▸ INSTRUCTIONS FOR THE TASK
From the line that has "Image resolution: width=1445" down to the last line of the data below, set down every line exactly, but none of the pictures.

--- RECORDS FOR THIS TASK Enclosed Below ---

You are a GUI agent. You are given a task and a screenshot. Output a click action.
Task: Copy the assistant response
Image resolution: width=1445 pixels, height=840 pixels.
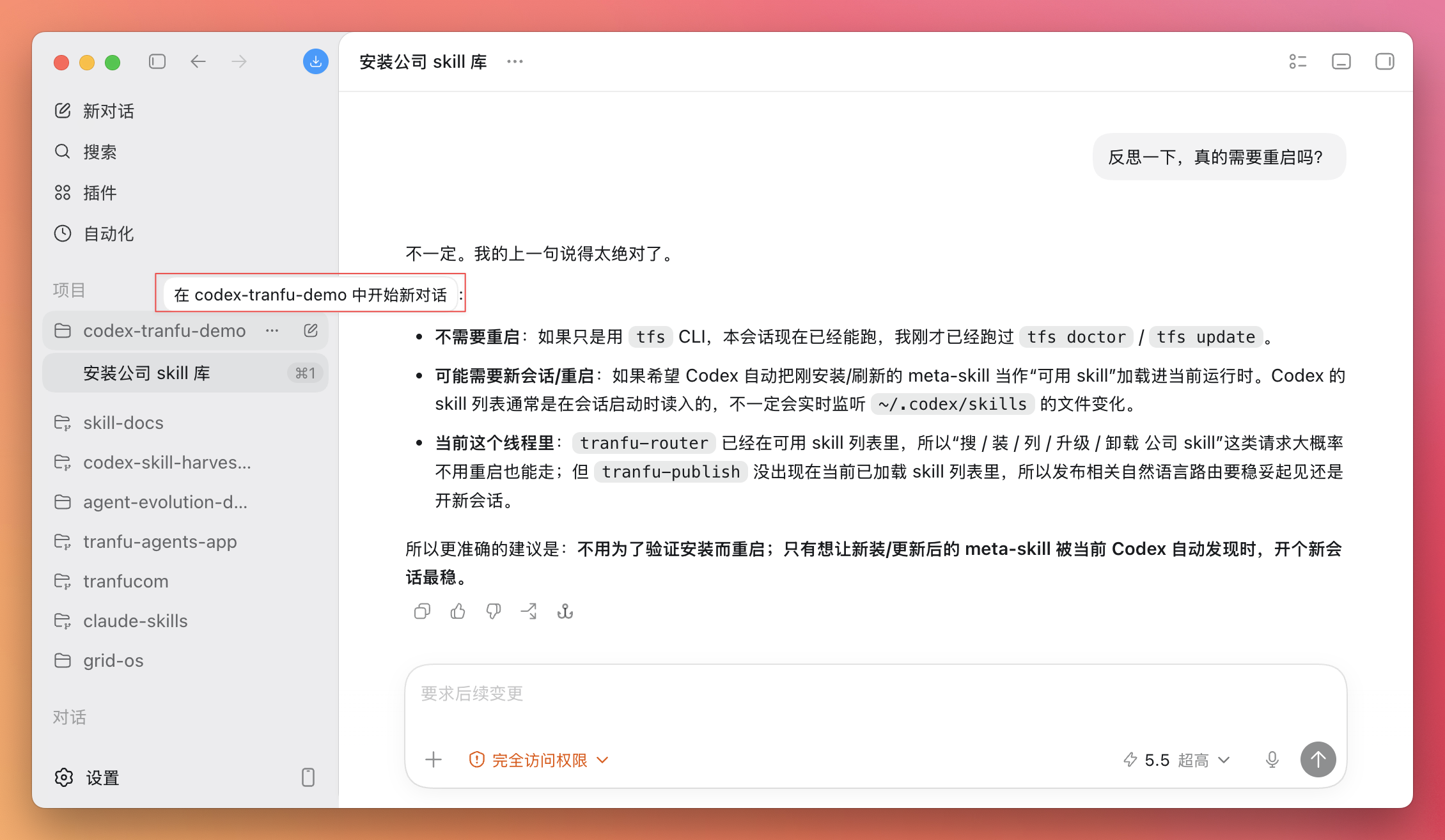(x=422, y=612)
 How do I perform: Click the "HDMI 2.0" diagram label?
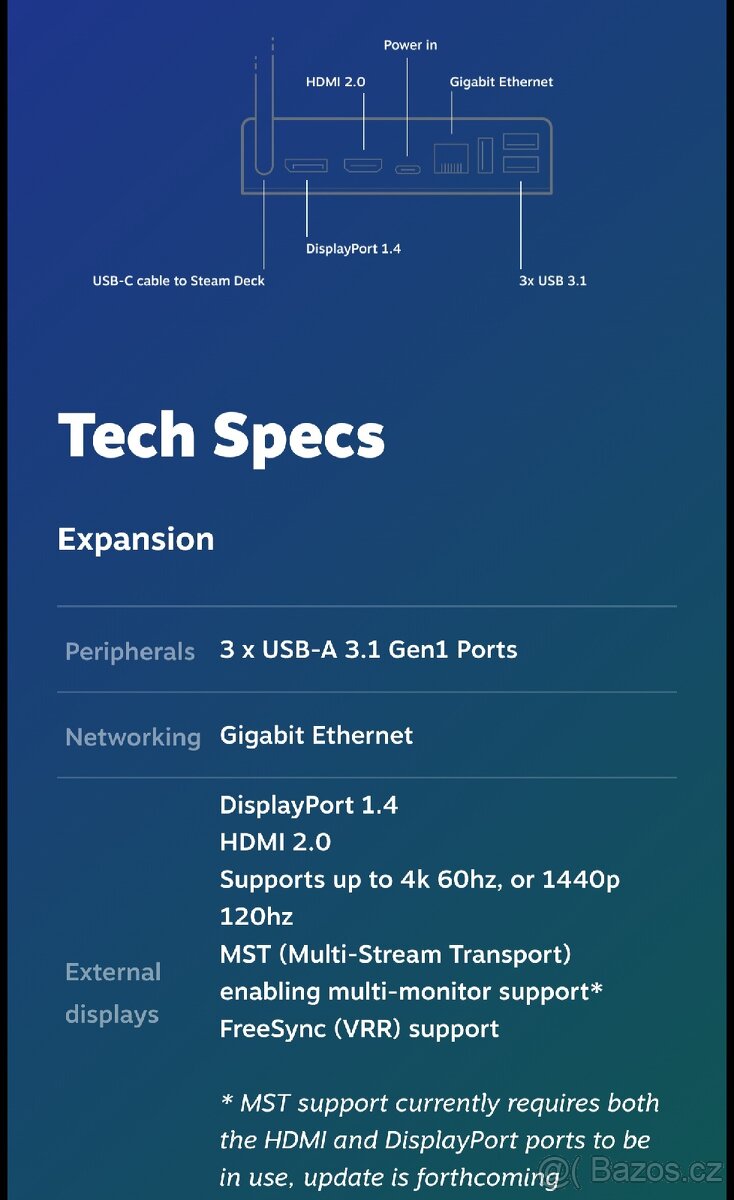tap(335, 82)
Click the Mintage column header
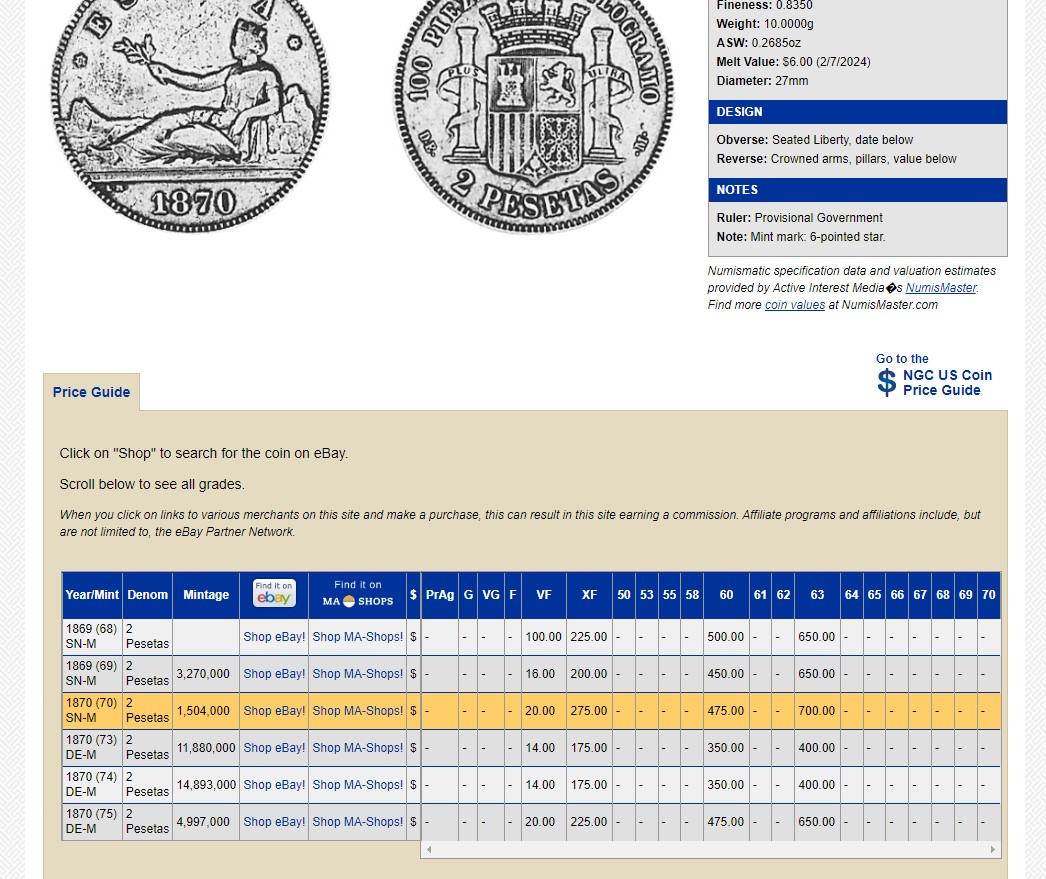 206,595
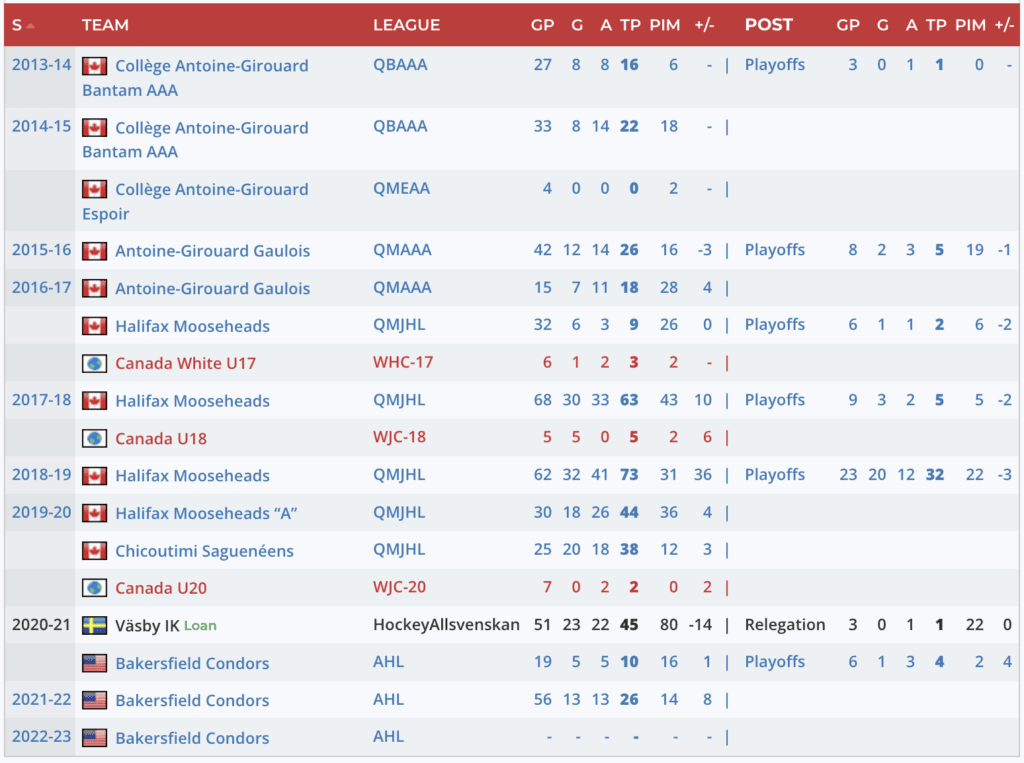This screenshot has height=763, width=1024.
Task: Open the QMEAA league link
Action: 400,188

--- End of Enclosed RECORDS FOR THIS TASK ---

▸ YOUR RESPONSE
Image resolution: width=1445 pixels, height=840 pixels.
(x=422, y=612)
 How do I perform: Click the "HDMI 2.0" diagram label?
tap(335, 82)
Click the Mintage column header
 206,595
This screenshot has height=763, width=1024.
Task: Open the QMEAA league link
Action: 400,188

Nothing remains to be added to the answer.